‘‘Este é o meu melhor filme; ele comove pela beleza.’’ Assim, sem reservas, o cineasta Sylvio Back elege o longa-metragem ‘‘Cruz e Sousa – O Poeta do Desterro’’, que soa como um recital dramático sobre a vida e obra do fundador do Simbolismo brasileiro, também considerado maior poeta negro do País. O filme – nono longa-metragem, de um total de 35 títulos – será apresentado em sessão especial esta noite, às 21 horas, na Cinemateca de Curitiba, com a presença do diretor. Haverá debate após a exibição. Amanhã entra em sessão normal.

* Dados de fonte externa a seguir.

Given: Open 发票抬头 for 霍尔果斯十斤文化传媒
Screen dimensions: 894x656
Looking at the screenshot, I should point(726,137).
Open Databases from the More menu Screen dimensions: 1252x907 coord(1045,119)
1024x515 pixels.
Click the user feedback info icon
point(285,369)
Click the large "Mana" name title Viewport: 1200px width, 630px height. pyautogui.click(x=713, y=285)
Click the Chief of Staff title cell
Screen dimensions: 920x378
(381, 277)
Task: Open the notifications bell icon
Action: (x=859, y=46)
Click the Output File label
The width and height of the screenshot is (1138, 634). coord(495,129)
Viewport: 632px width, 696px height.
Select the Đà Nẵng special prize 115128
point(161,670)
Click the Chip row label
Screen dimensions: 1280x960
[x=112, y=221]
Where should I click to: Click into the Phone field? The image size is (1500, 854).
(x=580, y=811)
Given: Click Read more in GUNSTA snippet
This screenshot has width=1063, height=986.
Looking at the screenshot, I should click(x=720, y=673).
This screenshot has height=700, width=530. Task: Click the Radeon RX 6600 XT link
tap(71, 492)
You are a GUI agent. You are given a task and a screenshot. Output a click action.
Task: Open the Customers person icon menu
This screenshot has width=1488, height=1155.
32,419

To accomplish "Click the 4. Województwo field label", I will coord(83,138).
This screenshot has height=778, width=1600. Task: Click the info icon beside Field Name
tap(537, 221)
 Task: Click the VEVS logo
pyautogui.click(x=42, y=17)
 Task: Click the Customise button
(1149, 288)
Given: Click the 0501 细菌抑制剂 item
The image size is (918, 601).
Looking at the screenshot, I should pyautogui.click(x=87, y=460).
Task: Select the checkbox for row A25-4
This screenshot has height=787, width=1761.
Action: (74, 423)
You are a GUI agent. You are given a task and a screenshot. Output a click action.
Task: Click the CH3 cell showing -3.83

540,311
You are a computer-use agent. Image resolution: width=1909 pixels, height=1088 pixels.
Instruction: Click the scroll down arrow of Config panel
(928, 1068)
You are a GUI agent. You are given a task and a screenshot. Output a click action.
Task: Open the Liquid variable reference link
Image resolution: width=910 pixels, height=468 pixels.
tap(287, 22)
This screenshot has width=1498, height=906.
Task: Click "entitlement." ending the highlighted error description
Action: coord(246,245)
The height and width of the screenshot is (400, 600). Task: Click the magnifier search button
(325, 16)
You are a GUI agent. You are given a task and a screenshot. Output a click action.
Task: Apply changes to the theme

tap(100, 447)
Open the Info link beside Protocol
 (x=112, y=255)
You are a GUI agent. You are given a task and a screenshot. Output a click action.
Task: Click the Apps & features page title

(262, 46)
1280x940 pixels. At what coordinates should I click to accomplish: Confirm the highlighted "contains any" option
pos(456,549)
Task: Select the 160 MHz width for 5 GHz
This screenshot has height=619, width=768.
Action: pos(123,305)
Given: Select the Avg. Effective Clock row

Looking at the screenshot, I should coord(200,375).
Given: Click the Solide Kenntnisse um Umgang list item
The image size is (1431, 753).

Textos e imagens sucedem-se na sensível obra do cineasta que caminha com o filme pelas capitais brasileiras como se conduzisse um filho. ‘‘Até julho vai ser assim, depois largo a mão dele, para que siga seu destino.’’ O cineasta já acompanhou cerca de 30 projeções.
Estrelado por Kadu Carneiro e Maria Ceiça, secundado por Léa Garcia e Danielle Ornellas, terá exibição ainda esta semana em Cannes. Segundo o diretor, ‘‘O Poeta do Desterro’’ está cumprindo uma carreira de sucesso junto à crítica e público. ‘‘O filme é uma provocação estética que tem encontrado seus cultores, seu público’’, afirma. Para ele está sendo uma surpresa o grau de emoção que a fita provoca especialmente nos descendentes afros.
‘‘Cruz e Sousa – O Poeta do Desterro’’, pré-estréia hoje, às 21 horas, na Cinemateca de Curitiba (Rua Carlos Cavalcanti, 1.174). Após a exibição, haverá palestra com o diretor Sylvio Back. Entrada franca. A partir de amanhã, entra em cartaz às 15h, 17h, 19h e 21h, até o dia 1º de junho.